▸ AIM OF THE TASK: Copy the lines of the data word for word, beginning at the line that contains "The width and height of the screenshot is (386, 296)." and continuing through the end of the data.

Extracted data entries
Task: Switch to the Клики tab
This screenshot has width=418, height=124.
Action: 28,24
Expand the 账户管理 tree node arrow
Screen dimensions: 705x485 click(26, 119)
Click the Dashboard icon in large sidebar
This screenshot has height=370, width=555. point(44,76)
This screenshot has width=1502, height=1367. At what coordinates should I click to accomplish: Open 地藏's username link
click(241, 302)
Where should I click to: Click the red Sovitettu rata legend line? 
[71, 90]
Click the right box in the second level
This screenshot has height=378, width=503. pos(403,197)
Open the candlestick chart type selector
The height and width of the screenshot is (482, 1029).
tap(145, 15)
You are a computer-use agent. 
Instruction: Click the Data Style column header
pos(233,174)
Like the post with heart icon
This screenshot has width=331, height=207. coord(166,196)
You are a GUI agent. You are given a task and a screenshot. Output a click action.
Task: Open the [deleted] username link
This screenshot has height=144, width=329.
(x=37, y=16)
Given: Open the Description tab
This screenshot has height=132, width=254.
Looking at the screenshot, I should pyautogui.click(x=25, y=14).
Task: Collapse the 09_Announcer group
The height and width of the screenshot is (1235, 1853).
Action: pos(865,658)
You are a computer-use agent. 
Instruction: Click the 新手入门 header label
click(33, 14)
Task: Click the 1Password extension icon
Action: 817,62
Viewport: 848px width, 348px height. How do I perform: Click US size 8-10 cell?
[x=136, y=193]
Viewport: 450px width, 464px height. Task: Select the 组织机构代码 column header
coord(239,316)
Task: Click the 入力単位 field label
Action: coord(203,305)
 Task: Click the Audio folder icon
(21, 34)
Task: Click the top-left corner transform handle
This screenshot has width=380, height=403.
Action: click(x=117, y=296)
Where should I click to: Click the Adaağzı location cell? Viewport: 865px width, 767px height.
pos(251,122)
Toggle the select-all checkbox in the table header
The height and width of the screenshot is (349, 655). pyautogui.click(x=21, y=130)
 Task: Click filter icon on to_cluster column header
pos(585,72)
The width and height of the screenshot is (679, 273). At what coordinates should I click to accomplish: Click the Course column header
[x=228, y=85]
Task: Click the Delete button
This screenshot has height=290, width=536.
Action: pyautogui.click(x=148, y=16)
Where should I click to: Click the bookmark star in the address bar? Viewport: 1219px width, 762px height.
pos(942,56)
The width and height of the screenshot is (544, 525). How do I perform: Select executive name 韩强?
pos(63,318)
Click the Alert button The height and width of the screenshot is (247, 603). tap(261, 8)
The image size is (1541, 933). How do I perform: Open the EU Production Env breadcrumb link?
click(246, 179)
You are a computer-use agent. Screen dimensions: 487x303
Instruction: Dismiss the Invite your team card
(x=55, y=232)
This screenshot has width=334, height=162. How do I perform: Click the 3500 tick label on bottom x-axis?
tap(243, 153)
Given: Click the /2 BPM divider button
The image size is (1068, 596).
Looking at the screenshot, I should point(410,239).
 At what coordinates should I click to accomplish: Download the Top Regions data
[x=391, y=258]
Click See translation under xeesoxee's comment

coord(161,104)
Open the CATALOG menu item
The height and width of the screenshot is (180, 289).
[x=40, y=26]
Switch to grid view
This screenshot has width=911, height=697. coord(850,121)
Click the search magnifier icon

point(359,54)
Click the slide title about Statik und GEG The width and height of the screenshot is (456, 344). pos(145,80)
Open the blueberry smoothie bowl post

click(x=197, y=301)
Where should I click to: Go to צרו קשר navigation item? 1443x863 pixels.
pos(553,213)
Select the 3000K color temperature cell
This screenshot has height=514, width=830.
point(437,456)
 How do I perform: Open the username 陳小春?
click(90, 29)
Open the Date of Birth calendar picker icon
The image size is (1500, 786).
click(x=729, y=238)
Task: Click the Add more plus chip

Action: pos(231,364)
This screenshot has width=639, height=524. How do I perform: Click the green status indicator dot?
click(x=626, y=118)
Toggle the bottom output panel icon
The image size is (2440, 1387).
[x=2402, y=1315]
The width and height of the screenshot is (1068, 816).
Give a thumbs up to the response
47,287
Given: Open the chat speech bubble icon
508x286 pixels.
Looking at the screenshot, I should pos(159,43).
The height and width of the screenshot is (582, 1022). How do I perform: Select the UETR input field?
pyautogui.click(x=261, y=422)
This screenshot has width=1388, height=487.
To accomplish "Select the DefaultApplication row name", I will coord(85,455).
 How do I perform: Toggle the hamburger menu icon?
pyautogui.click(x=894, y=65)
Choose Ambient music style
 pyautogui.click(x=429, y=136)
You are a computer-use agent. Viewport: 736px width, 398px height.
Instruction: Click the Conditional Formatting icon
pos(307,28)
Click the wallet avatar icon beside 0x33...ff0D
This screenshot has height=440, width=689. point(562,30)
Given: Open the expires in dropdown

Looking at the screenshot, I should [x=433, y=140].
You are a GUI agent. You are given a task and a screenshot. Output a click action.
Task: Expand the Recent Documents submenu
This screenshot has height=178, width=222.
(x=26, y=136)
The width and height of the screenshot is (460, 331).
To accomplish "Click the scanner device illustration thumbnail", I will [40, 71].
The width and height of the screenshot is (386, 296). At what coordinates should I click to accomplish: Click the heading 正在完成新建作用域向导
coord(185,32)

▸ FINAL ANSWER:
The width and height of the screenshot is (386, 296). At what coordinates should I click to accomplish: Click the heading 正在完成新建作用域向导
coord(185,32)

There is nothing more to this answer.